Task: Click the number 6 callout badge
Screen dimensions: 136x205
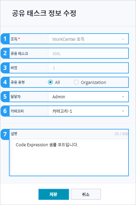Action: pos(5,111)
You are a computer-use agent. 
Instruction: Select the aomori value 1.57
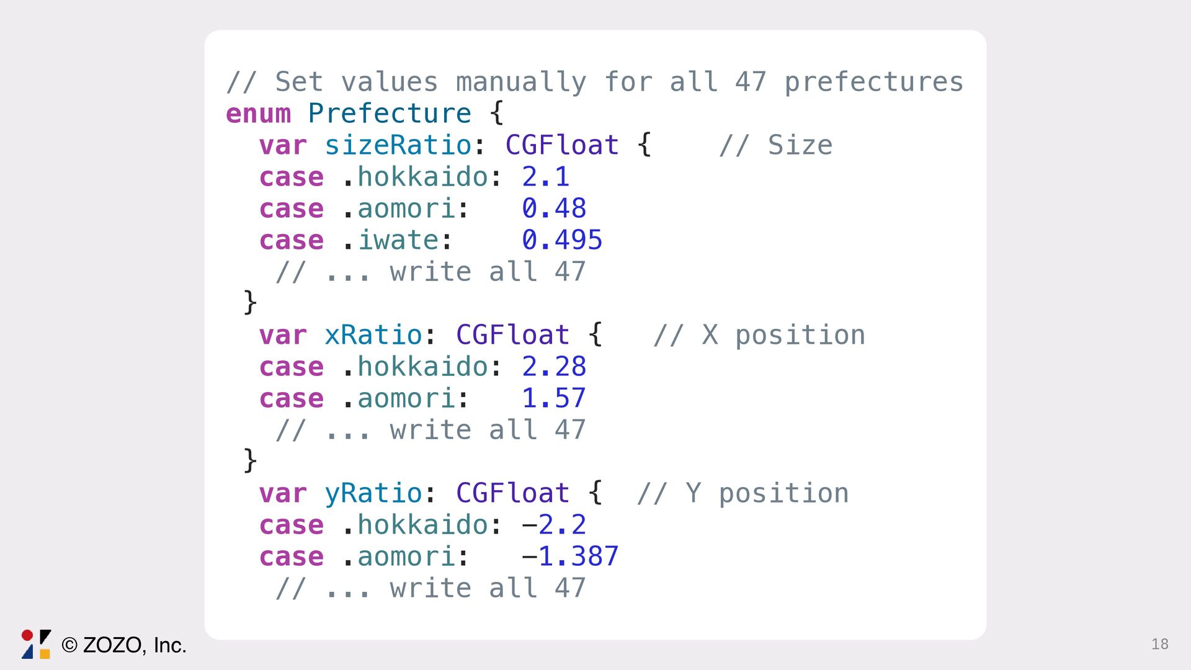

==========

Pull out each line of the records that includes the string "aomori", and list those lines as they appear.

Instruction: Select the aomori value 1.57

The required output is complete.